Nadia Chahed
15 Mars 2017•Mise à jour: 15 Mars 2017
AA/Paris/Souhir Bousbih
Mis en examen mardi pour détournement de fonds publics et recel d’abus de biens sociaux, le candidat du parti Les Républicains( LR) à la présidentielle du 23 avril, François Fillon a clamé son innocence mercredi sur les ondes d’une radio nationale.
« Je suis innocent, ma femme a travaillé avec moi pendant des années comme c’est le cas de centaines et de centaines de parlementaires» a-t-il soutenu à propos des soupçons d’emplois fictifs qui pèsent sur son épouse et deux de ses enfants.
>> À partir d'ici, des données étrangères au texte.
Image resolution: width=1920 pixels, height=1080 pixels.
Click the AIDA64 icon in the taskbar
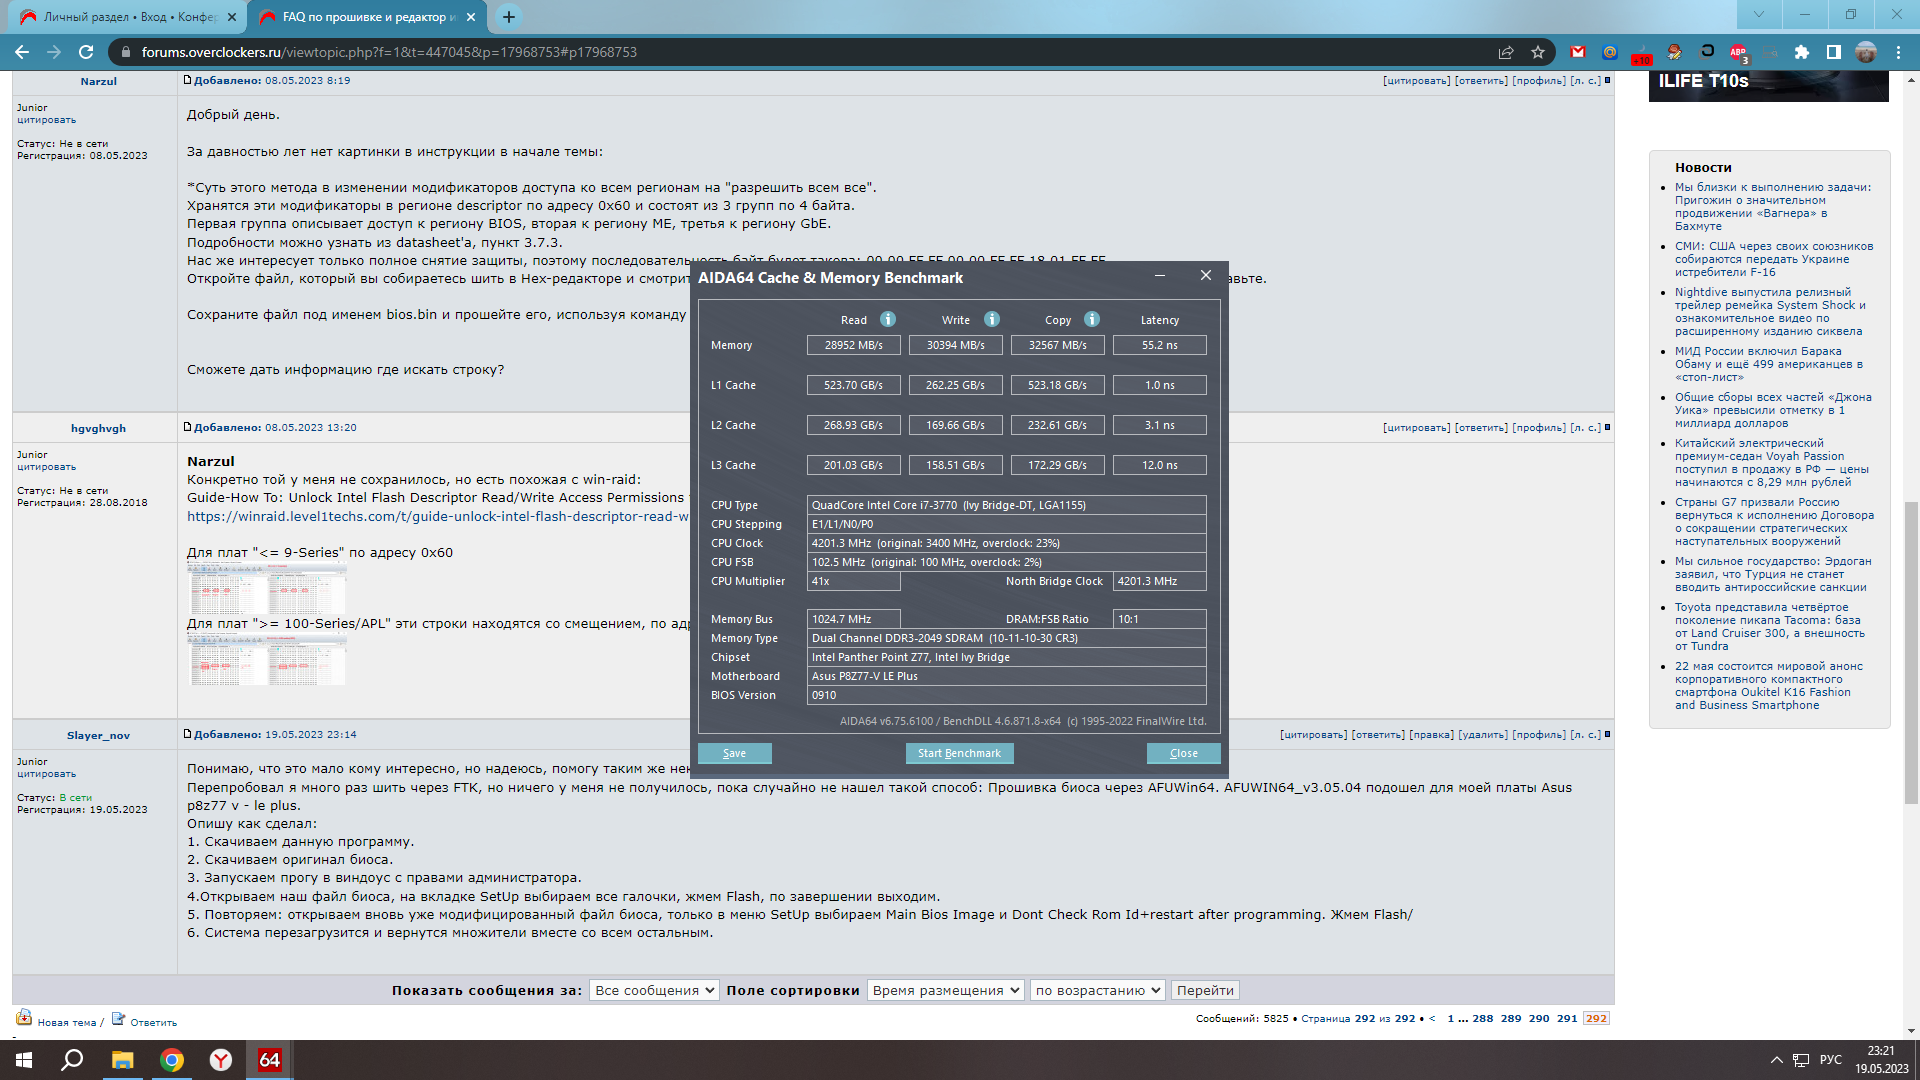(x=269, y=1060)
« Nous sommes devant une procédure judiciaire qui n’est pas normale poursuit-il, même le juge l’a reconnu, elle est adossée à un calendrier politique ».
Pour l’ancien premier ministre, toute cette affaire relèverait d’une instrumentalisation politique: « L'objectif, c'était de m'empêcher d'être candidat et, si possible, de faire en sorte avec ce calendrier diabolique, ma mise en examen deux jours avant la clôture des candidatures à l'élection présidentielle... L'objectif était de faire en sorte que la droite et le centre n'aient pas de candidat. Comme ça, c'est plus simple, ce sera un débat entre la gauche et Madame le Pen ».
Il a également réitéré son maintien dans la course à la présidentielle malgré sa mise en examen, une décision qui va à l'encontre de son engagement pris le 26 janvier sur le plateau de TF1.